Where does the word "shield" appear in the entries below? Copy each line that holds it.

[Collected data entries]
====
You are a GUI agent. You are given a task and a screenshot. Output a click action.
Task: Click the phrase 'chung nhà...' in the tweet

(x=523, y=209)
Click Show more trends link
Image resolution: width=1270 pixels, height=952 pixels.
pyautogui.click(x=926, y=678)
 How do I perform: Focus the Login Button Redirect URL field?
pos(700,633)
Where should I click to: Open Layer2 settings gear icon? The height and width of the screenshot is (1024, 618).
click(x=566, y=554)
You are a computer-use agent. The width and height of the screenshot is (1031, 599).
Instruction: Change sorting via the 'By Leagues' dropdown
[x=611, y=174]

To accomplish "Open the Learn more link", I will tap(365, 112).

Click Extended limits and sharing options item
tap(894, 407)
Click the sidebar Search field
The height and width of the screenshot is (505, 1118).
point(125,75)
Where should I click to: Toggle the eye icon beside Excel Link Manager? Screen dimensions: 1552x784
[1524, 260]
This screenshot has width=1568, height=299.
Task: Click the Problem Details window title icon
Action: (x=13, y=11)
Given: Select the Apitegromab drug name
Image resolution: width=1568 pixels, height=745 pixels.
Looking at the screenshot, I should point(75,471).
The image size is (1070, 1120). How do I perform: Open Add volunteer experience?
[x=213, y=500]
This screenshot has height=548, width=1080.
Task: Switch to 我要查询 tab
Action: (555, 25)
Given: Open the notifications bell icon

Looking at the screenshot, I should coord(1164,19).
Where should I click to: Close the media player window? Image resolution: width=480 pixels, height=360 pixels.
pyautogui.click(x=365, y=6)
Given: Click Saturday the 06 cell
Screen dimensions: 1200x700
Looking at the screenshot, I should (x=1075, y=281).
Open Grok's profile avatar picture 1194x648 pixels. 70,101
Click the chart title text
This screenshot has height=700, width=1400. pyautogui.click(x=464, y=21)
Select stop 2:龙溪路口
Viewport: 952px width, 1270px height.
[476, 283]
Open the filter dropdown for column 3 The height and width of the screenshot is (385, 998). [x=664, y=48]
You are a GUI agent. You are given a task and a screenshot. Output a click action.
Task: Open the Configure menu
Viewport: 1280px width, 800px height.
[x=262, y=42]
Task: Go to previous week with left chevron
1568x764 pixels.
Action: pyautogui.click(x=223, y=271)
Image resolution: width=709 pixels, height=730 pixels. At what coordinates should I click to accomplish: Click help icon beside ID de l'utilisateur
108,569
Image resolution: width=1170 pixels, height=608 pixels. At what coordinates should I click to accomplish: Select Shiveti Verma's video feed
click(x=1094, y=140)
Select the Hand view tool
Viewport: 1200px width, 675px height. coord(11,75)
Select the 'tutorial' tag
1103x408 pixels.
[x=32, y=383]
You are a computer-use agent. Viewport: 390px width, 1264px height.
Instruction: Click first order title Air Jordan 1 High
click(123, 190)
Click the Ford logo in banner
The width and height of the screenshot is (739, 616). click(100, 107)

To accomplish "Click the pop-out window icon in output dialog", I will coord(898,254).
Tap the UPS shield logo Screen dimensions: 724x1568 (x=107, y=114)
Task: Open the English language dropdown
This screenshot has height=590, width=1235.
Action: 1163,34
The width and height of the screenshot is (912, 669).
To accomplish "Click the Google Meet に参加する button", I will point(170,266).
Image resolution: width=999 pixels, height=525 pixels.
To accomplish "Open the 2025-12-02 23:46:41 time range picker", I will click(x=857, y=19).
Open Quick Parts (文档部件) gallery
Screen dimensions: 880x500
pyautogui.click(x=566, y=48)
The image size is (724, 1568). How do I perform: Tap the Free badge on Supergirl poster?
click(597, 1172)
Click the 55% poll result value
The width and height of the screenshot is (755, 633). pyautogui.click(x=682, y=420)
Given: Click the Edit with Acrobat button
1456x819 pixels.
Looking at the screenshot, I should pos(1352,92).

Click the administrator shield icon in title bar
====
- Response below -
Tap the UPS shield logo Screen dimensions: 724x1568 (x=107, y=114)
Click the administrator shield icon in title bar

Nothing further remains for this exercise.